GE Port J Gastroenterol vol.25 no.6 Lisboa dez. 2018

https://doi.org/10.1159/000486804 

EDITORIAL

 

When Colonoscopy Fails… Refer, Repeat, and Succeed

Quando a Colonoscopia Falha... Referenciar, Repetir e Vencer!

 

Halim Awadie, Michael J. Bourke

Gastroenterology and Hepatology Department, Westmead Hospital, Westmead, NSW, Australia

* Corresponding author.

 

Keywords: Colonoscopy, Computed tomography colonography,·Advanced endoscopy

Palavras-Chave: Colonoscopia, Colonoscopia virtual, Endoscopia avançada

 

In this issue of the journal, Ponte et al. [1] report important outcome data on repeat colonoscopy by an advanced endoscopist after a prior incomplete colonoscopy.

All experienced endoscopists are aware that colonoscopy may be very challenging, often for reasons that may not be immediately apparent, including normal anatomical variations between patients [2]. Incomplete colonoscopy should not be seen as a failure, as curtailing a procedure when progress stalls limits the risks of complications in a scenario where the prospects of clinical benefit to the patient are rapidly diminishing.

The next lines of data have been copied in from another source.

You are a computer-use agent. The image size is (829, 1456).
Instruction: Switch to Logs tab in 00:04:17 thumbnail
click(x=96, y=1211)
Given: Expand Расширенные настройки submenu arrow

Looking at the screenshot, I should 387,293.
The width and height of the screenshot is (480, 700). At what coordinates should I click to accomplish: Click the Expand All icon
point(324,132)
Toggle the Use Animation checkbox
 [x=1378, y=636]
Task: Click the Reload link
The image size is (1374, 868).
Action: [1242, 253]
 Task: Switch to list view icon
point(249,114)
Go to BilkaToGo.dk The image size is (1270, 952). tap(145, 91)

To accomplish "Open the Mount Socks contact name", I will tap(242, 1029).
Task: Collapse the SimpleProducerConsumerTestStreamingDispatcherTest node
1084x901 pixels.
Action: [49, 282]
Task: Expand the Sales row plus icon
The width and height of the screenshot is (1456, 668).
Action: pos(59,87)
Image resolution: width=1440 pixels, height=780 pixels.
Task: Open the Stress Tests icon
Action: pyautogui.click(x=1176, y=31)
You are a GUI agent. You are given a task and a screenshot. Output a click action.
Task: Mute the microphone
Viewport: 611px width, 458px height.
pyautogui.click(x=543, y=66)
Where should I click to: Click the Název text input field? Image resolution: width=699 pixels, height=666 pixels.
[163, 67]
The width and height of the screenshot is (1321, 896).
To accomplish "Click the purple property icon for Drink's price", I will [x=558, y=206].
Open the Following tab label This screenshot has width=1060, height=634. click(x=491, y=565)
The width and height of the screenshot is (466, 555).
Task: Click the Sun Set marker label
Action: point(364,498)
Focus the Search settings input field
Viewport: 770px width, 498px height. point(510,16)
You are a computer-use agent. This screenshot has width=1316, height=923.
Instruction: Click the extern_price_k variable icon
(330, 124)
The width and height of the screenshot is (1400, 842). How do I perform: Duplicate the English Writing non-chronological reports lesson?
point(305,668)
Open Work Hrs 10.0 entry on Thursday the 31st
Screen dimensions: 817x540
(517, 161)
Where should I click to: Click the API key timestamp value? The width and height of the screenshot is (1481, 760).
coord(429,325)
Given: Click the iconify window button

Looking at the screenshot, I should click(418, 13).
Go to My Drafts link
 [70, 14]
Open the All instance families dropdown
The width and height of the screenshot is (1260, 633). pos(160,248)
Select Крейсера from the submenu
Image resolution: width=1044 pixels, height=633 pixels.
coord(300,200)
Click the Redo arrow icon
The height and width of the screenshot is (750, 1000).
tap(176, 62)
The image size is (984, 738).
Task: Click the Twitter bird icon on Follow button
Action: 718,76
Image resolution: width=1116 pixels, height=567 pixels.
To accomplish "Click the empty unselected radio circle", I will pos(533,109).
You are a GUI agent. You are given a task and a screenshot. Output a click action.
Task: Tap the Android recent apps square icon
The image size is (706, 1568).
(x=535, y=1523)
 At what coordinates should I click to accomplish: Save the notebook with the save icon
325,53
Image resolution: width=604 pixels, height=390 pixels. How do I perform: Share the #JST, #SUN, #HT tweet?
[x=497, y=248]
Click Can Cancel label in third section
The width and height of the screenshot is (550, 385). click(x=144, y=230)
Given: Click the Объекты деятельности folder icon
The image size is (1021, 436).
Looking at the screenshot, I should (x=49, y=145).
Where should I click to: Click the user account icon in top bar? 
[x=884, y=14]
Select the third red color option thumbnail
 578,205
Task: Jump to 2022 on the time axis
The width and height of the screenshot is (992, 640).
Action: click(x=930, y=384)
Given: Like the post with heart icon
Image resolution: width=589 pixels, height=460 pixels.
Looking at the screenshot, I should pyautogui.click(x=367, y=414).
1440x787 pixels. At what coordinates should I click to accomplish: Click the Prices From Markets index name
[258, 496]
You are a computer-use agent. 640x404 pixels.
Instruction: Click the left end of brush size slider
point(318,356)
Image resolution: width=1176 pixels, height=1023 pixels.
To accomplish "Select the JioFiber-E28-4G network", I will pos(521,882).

In this retrospective cohort study on the yield of colonoscopy completion by an advanced endoscopist after failed elective colonoscopy performed in the same department over 70 months until October 2016, 93 (1.5%) of 6,196 patients had an incomplete colonoscopy. Indications were divided into surveillance (inflammatory bowel disease, previous cancer or polyp, family history screening) and investigation for symptoms (iron deficiency anaemia, abdominal mass, abdominal pain, change in bowel habits, inflammatory bowel disease assessment, diarrhoea, rectal bleeding, and abnormal colonic imaging). Reasons for incomplete colonoscopy were mainly looping and redundant colon (82.2%) and suspected adhesions (15.1%); hence, 78.5% of the procedures were aborted in the left colon.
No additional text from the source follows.